20 January, 2011


Reasons to be cheerful

I've seen her before. She is a dwarf and appears to have either vestigial legs or no legs at all. I dunno — letting one's curious gaze rest too long would be impolite; casually up-ending her to examine her undercarriage would be downright rude. She was sitting on a modified powered wheelchair, the modification consisting of a platform to raise her small body up to a more normal sitting height.

And she was teararsing along the pavement of the Charing Cross Road at the full permitted 8mph. I didn't actually have to leap out of the way, but I did have to put faith in her driving skills.

At the Gate Clock — the Wetherspoon in Greenwich — the other week I saw a number of people in wheelchairs. The atmosphere was of a normal social gathering rather than a tick-the-box take the raspberry ripples out for a spin session, though there were a couple of carers in attendance, including one for a woman whose mobility was so limited that she was compelled to operate her power wheelchair using her chin to push at a pair of paddles. And very skilled she was. I wouldn't say she was quite doing wheelies, but it was most impressive.

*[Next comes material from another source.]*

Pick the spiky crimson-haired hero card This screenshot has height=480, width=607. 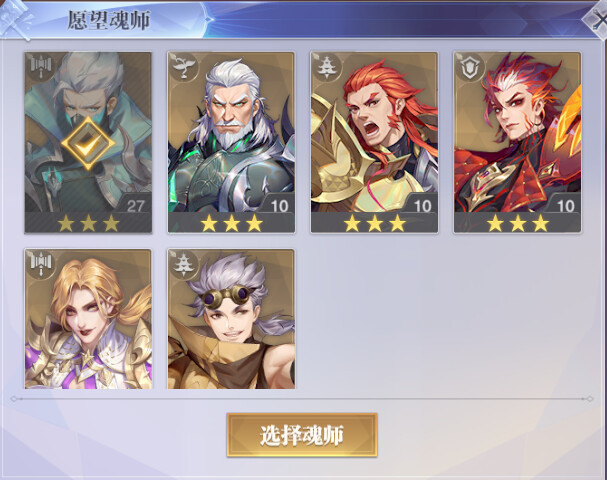click(518, 142)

And of course you can barely move a dozen yards down the street these days without being menaced by some re-energized semi-ambulant senile delinquent attempting to mow you down with his mobility scooter.

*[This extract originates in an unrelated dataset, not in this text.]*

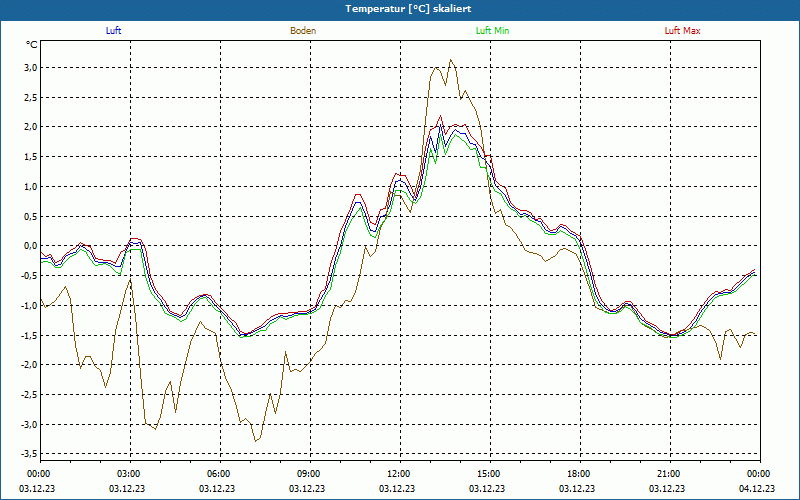Hide the Luft Min series via legend
Screen dimensions: 800x500
[492, 31]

Good luck to them, say I. I don't think those of us who are lucky enough to be independently ambulant using the legs and muscles that came with the original package appreciate quite how liberating these technological developments have been. And I for one am prepared to cut them a bit a lot of slack. Provided they don't drive over my foot, in which circumstance the darker recesses of my vocabulary may come into play.